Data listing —
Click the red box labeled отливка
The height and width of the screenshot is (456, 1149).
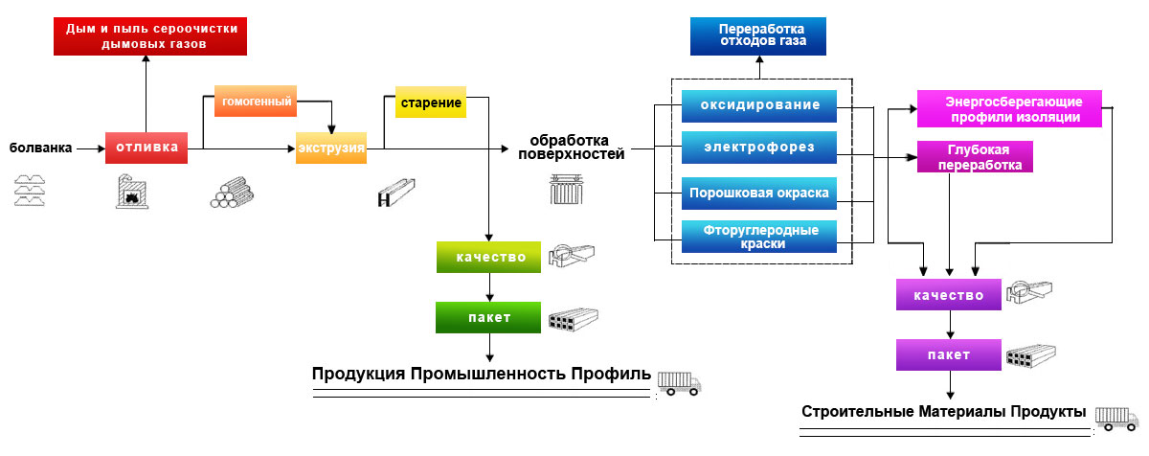click(146, 148)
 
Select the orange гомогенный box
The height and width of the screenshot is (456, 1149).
click(254, 101)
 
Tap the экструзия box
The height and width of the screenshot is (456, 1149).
click(330, 148)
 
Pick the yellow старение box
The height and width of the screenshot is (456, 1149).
click(431, 102)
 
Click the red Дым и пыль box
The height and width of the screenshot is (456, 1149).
click(149, 36)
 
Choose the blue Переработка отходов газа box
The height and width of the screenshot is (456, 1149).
click(757, 35)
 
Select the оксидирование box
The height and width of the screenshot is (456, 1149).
click(759, 104)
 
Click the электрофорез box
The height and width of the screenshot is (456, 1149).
click(759, 148)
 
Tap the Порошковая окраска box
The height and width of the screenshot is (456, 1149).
click(759, 193)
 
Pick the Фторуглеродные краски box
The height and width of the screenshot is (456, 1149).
click(759, 237)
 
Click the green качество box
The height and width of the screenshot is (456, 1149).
click(490, 257)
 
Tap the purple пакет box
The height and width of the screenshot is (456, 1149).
click(948, 354)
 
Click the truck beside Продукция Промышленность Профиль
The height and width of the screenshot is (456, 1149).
click(679, 382)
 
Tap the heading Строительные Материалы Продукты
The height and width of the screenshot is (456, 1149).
click(943, 412)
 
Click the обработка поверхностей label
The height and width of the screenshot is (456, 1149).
click(571, 147)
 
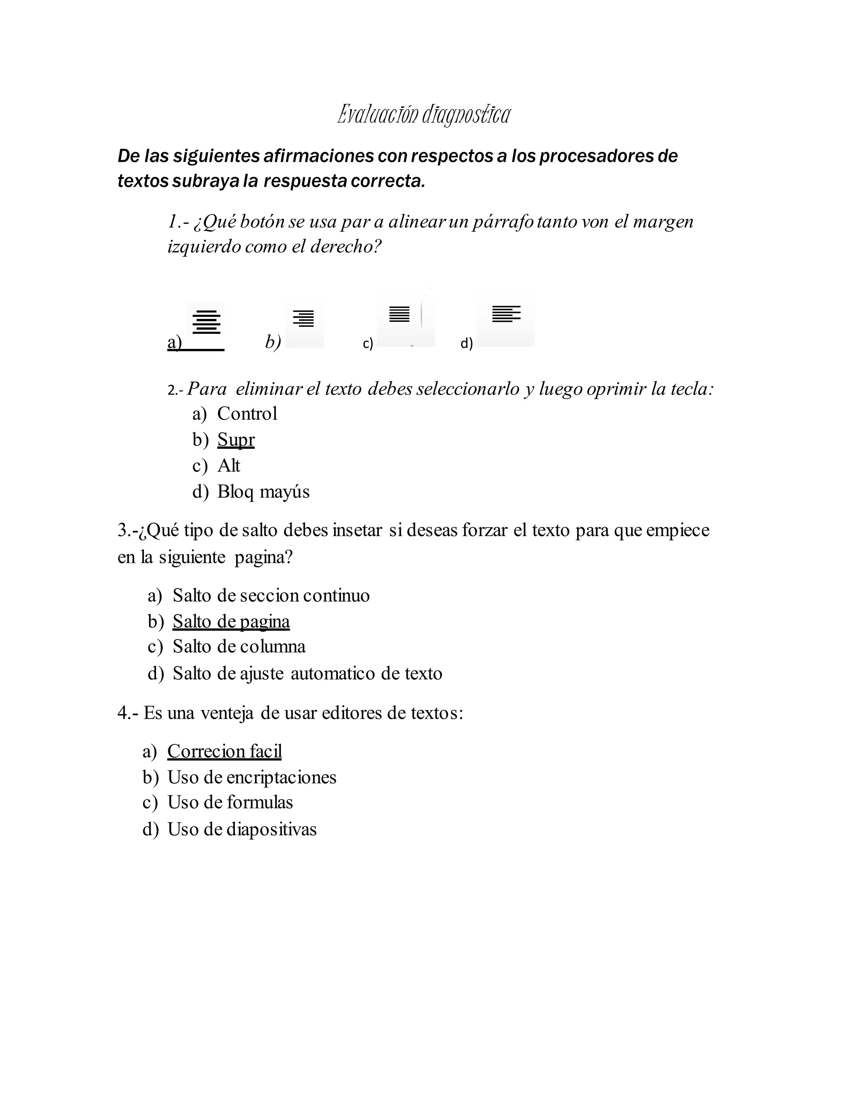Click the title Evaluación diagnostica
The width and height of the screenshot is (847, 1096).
click(x=424, y=115)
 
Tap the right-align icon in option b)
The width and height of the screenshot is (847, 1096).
click(x=304, y=318)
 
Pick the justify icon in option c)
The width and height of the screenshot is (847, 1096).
click(x=400, y=314)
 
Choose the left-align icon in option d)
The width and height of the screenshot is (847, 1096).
click(x=506, y=313)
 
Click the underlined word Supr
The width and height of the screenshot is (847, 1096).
click(x=236, y=440)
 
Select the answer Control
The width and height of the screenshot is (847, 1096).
click(x=247, y=414)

Your goal — Turn every line of the material above into a JSON list of strings, one string per line, skipping blank lines. Leave the pictures out.

The output —
[
  "Click the red box labeled отливка",
  "The height and width of the screenshot is (456, 1149).",
  "click(146, 148)",
  "Select the orange гомогенный box",
  "The height and width of the screenshot is (456, 1149).",
  "click(254, 101)",
  "Tap the экструзия box",
  "The height and width of the screenshot is (456, 1149).",
  "click(330, 148)",
  "Pick the yellow старение box",
  "The height and width of the screenshot is (456, 1149).",
  "click(431, 102)",
  "Click the red Дым и пыль box",
  "The height and width of the screenshot is (456, 1149).",
  "click(149, 36)",
  "Choose the blue Переработка отходов газа box",
  "The height and width of the screenshot is (456, 1149).",
  "click(757, 35)",
  "Select the оксидирование box",
  "The height and width of the screenshot is (456, 1149).",
  "click(759, 104)",
  "Click the электрофорез box",
  "The height and width of the screenshot is (456, 1149).",
  "click(759, 148)",
  "Tap the Порошковая окраска box",
  "The height and width of the screenshot is (456, 1149).",
  "click(759, 193)",
  "Pick the Фторуглеродные краски box",
  "The height and width of the screenshot is (456, 1149).",
  "click(759, 237)",
  "Click the green качество box",
  "The height and width of the screenshot is (456, 1149).",
  "click(490, 257)",
  "Tap the purple пакет box",
  "The height and width of the screenshot is (456, 1149).",
  "click(948, 354)",
  "Click the truck beside Продукция Промышленность Профиль",
  "The height and width of the screenshot is (456, 1149).",
  "click(679, 382)",
  "Tap the heading Строительные Материалы Продукты",
  "The height and width of the screenshot is (456, 1149).",
  "click(943, 412)",
  "Click the обработка поверхностей label",
  "The height and width of the screenshot is (456, 1149).",
  "click(571, 147)",
  "Click the title Evaluación diagnostica",
  "The width and height of the screenshot is (847, 1096).",
  "click(x=424, y=115)",
  "Tap the right-align icon in option b)",
  "The width and height of the screenshot is (847, 1096).",
  "click(x=304, y=318)",
  "Pick the justify icon in option c)",
  "The width and height of the screenshot is (847, 1096).",
  "click(x=400, y=314)",
  "Choose the left-align icon in option d)",
  "The width and height of the screenshot is (847, 1096).",
  "click(x=506, y=313)",
  "Click the underlined word Supr",
  "The width and height of the screenshot is (847, 1096).",
  "click(x=236, y=440)",
  "Select the answer Control",
  "The width and height of the screenshot is (847, 1096).",
  "click(x=247, y=414)"
]